Советский сюрреализм
В отличие от католичества в православии нет доктрины чистилища, которая сыграла важную роль в том, как европейцы представляли себе жизнь после смерти и возможность общения с призраками. Такой доктрины не было и в другой традиции, в которой была укоренена советская культура, — в иудаизме. Возможно, из-за отсутствия чистилища советская тоска по мировой культуре избирательно реализовалась в заимствовании западных образов жуткого. Особенно подходящими тут оказались авторы и образы, связанные с католической традицией и Контрреформацией — от Данте до Босха и Гойи{184}.
Крупнейший художник из тех, кто выжил в ГУЛАГе, Борис Свешников (1927—1998)1 сделал эти образы центральными для своего творчества. За восемь лет своей работы в лагере под Ухтой (1946—1953) и последовавшие за освобождением сорок пять лет работы в Москве Свешников создал поразительные рисунки и картины, свидетельствующие о ГУЛАГе и о советском опыте. Хотя Свешников попал в лагерь девятнадцатилетним, его понимание того, что произошло с ним и с его страной, было поразительно зрелым. В одном из лагерных рисунков власть изображена как огромная бритва, бреющая город. В правом углу бритый суверен довольно, как Нарцисс, смотрит на свое отражение в зеркале. Бритье — символ того, как государство обращается с гражданами, обрекая их на голую, мучимую жизнь. Композиция рисунка делает его похожим на комикс или икону, которые наглядно демонстрируют последовательное развитие событий. Пока рука суверена бреет город, в другой части рисунка его жители раздеваются и готовятся к худшему, а дальше метла уже подметает человеческие останки. На более глубоком уровне в рисунке Свешникова можно увидеть сатиру на гоббсовского суверена, который обращается с подданными-жертвами так, как если бы они были волосками его бороды. По желанию суверена этот человеческий мусор можно сбрить с тела государства.
Некоторые из лагерных рисунков Свешникова излучают чистый ужас. На одном из них люди-крысы производят таинственные эксперименты над женщинами в некой тюрьме или лаборатории, которая очень похожа на лагерную. Здесь напрашивается сравнение со знаменитым комиксом «Маус» Арта Шпигельмана{185}, только у Шпигельмана жертвы Холокоста изображены как мыши, а их палачи — как кошки. У Свешникова крысы — наоборот, палачи.

────────────────

▶ УСЛОВИЯ ЗАДАНИЯ
Повторите дословно отрывок из текста о советском сюрреализме: начните с места, где стоят слова «Некоторые из лагерных», и остановитесь после слов «крысы — наоборот, палачи.». Записи взяты из другого источника.

(Сохранённые записи)
────────────────

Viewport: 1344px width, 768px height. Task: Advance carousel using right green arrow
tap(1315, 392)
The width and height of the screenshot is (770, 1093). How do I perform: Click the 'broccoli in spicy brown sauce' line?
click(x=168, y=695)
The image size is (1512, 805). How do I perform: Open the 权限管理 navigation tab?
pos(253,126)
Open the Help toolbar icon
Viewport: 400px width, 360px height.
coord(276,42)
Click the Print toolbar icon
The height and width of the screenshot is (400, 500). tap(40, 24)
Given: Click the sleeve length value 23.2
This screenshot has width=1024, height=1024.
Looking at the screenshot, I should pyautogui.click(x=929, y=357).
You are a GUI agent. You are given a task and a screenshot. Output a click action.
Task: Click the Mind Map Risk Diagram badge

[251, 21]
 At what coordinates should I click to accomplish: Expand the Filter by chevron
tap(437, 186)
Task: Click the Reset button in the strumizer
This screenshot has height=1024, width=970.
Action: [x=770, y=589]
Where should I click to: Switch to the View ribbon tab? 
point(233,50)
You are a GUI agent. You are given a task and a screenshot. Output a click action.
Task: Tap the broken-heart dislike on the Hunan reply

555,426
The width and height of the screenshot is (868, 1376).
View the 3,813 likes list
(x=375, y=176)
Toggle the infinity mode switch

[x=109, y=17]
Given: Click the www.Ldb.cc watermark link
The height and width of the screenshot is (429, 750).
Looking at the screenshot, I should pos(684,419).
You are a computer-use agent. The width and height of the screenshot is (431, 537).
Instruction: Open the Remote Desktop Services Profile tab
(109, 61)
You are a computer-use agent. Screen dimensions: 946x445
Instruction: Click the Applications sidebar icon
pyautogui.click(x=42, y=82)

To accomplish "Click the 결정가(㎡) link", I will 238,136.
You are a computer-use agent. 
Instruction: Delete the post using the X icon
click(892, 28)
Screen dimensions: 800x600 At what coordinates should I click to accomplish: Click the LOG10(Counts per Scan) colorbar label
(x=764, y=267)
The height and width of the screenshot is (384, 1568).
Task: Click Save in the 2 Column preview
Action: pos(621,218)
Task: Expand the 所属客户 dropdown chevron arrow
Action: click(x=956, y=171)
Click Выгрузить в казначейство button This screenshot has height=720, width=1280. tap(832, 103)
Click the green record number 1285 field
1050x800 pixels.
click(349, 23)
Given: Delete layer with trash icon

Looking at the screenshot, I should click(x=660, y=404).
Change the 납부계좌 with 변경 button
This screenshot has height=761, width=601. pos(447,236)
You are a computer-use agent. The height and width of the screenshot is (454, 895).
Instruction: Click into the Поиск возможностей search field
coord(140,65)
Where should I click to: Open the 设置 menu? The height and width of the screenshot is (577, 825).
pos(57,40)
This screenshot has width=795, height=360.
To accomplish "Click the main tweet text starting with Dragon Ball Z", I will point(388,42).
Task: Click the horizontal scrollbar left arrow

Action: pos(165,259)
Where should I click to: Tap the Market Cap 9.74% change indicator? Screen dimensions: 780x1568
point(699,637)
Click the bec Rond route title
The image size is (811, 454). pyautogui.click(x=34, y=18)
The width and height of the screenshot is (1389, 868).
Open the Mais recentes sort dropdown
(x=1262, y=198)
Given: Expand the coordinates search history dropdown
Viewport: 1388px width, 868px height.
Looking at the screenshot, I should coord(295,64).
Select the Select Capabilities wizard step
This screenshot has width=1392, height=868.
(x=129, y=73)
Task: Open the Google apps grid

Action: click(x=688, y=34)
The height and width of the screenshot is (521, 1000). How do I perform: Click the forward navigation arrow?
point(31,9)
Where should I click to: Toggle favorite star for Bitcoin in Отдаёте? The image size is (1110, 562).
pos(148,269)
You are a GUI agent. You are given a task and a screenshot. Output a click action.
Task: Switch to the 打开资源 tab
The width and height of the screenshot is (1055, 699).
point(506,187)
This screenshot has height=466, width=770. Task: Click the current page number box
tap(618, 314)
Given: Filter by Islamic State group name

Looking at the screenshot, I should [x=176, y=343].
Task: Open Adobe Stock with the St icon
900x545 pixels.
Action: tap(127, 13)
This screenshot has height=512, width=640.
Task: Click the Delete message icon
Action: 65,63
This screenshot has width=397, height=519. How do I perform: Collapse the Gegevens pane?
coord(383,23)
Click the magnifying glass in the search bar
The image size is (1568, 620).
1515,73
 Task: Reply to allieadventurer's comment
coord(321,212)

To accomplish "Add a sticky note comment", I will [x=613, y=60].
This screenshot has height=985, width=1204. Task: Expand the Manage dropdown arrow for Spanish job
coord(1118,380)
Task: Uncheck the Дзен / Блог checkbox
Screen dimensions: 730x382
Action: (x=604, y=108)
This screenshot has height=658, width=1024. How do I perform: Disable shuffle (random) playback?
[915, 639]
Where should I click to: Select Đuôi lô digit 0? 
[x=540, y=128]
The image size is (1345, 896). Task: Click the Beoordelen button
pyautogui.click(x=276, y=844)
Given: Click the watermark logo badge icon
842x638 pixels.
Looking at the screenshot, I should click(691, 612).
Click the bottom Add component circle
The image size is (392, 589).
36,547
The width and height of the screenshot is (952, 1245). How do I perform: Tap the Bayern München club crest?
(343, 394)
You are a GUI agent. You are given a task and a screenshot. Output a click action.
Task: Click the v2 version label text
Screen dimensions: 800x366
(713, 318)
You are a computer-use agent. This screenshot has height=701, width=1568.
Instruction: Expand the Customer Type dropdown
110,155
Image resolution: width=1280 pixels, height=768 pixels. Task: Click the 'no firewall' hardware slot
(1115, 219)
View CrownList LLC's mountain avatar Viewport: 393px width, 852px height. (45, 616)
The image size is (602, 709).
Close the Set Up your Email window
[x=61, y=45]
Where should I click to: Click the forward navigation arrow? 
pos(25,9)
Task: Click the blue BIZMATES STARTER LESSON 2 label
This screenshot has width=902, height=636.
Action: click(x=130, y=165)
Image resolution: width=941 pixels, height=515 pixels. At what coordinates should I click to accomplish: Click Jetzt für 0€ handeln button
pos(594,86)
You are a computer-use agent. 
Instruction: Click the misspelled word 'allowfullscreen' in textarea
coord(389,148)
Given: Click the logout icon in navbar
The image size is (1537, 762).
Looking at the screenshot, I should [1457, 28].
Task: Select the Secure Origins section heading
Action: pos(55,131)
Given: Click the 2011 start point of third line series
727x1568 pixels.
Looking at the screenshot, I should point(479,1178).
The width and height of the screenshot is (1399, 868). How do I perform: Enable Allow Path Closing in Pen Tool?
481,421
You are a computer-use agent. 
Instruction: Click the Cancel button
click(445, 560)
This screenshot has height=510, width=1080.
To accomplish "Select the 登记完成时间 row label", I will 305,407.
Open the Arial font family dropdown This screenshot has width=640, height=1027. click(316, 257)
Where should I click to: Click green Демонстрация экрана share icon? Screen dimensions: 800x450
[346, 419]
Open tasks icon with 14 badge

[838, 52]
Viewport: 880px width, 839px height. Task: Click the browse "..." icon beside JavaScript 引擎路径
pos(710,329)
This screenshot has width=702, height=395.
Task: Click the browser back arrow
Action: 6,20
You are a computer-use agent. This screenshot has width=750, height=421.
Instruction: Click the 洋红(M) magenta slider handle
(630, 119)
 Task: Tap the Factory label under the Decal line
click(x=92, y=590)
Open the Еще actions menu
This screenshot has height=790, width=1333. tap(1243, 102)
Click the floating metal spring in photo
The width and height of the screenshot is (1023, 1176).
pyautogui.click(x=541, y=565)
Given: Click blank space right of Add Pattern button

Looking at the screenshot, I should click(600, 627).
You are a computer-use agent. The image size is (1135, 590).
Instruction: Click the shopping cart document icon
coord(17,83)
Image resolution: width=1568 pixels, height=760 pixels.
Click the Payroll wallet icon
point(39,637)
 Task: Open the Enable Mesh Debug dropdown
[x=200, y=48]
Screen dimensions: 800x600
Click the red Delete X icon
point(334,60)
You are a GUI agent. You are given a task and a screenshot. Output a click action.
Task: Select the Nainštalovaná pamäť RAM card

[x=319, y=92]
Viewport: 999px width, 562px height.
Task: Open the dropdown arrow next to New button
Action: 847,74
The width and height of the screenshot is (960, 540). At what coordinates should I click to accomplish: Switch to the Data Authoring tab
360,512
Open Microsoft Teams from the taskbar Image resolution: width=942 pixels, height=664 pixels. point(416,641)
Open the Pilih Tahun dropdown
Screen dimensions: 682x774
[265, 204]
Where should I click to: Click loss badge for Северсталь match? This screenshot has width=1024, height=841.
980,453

────────────────

▶ РЕЗУЛЬТАТ ЗАДАНИЯ
Некоторые из лагерных рисунков Свешникова излучают чистый ужас. На одном из них люди-крысы производят таинственные эксперименты над женщинами в некой тюрьме или лаборатории, которая очень похожа на лагерную. Здесь напрашивается сравнение со знаменитым комиксом «Маус» Арта Шпигельмана{185}, только у Шпигельмана жертвы Холокоста изображены как мыши, а их палачи — как кошки. У Свешникова крысы — наоборот, палачи.